The most important differences are: the organization owns the output guardrails (no vendor-side safety filters apply unless you build them); the organization is responsible for monitoring security disclosures and community findings about model vulnerabilities; and the organization must manage its own update cadence, including evaluating whether new model releases improve or change the risk profile.

Open-weight models also introduce weight integrity as a distinct control surface. Downloaded model weights can be tampered with in transit or at rest. Organizations that do not verify the integrity of downloaded weights against published checksums or cryptographic signatures cannot confirm they are running the model they believe they are.

The intake process

Every open-weight model entering production should go through a structured intake process before deployment. This should cover four areas. First, licensing: open-weight models carry widely varying license terms — some prohibit commercial use, some restrict specific industries, some impose attribution requirements, and some (including the Llama 2 license) have restrictions on use by large organizations. Legal must review the license before deployment.
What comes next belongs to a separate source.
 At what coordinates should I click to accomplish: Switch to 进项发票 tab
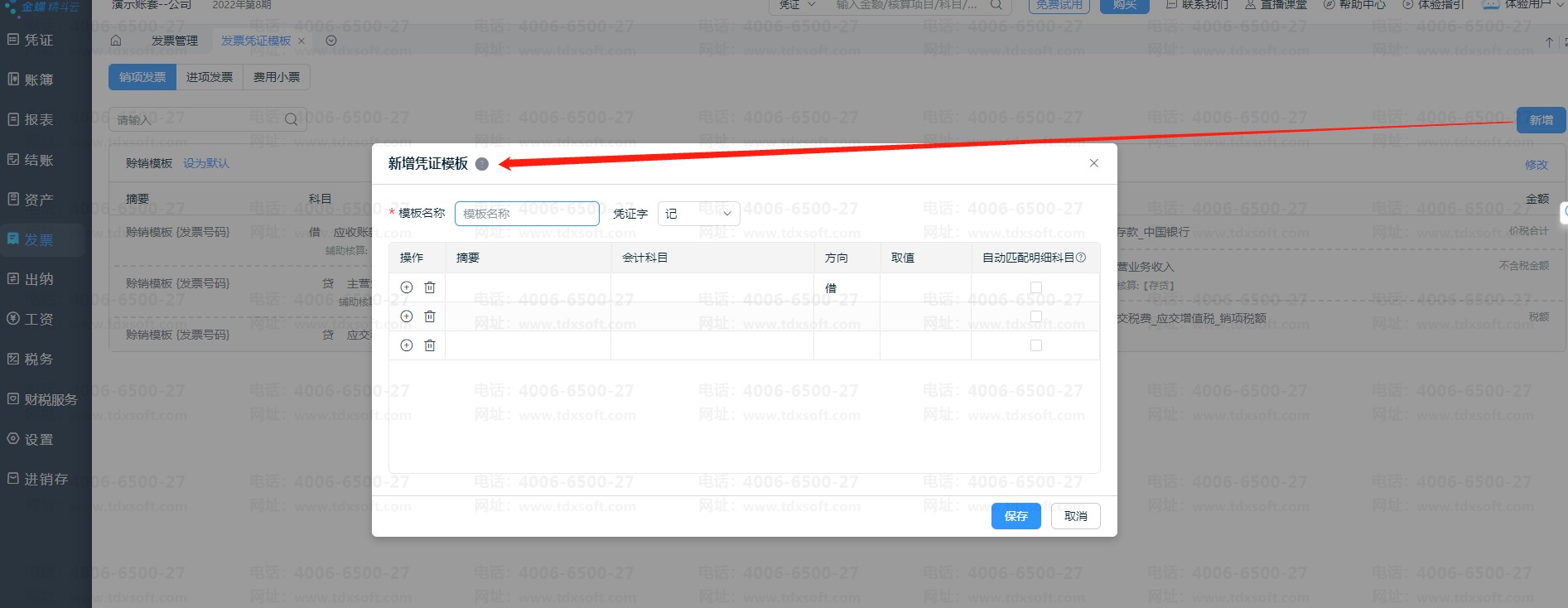click(x=210, y=77)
Second, security assessment: run the model through your standard adversarial testing suite before deployment. For models that will be exposed to external user input, include prompt injection and jailbreak testing. Third, performance benchmarking: validate that the model performs acceptably on your specific use case — do not assume published benchmark scores translate to your domain.

Fourth, risk classification: apply your standard AI risk classification framework. A self-hosted LLM handling customer queries is still a Significant-risk system regardless of how it was deployed. The intake process should produce a signed record showing who reviewed what and when.

Ongoing maintenance obligations

The most common governance failure in open-weight deployments is the absence of a model maintenance process. Teams deploy a model and do not revisit it. Over time, the gap between the deployed model and current releases grows; new attack techniques emerge that the model has not been tested against; and fine-tuning applied at deployment becomes misaligned with the current production context.

Define a model update review cadence — quarterly for Critical-tier deployments, semi-annually for others. Assign a named owner who monitors the model's originating community (Hugging Face, GitHub, the model developer's security channels) for safety disclosures and significant new releases. When a new release appears, the owner evaluates whether it warrants an upgrade and documents the decision.

Also define a retirement process: what happens to the weights when the model is decommissioned? Weights should be deleted from all environments, and the deletion should be logged. Leaving unused model weights in accessible storage is a security risk.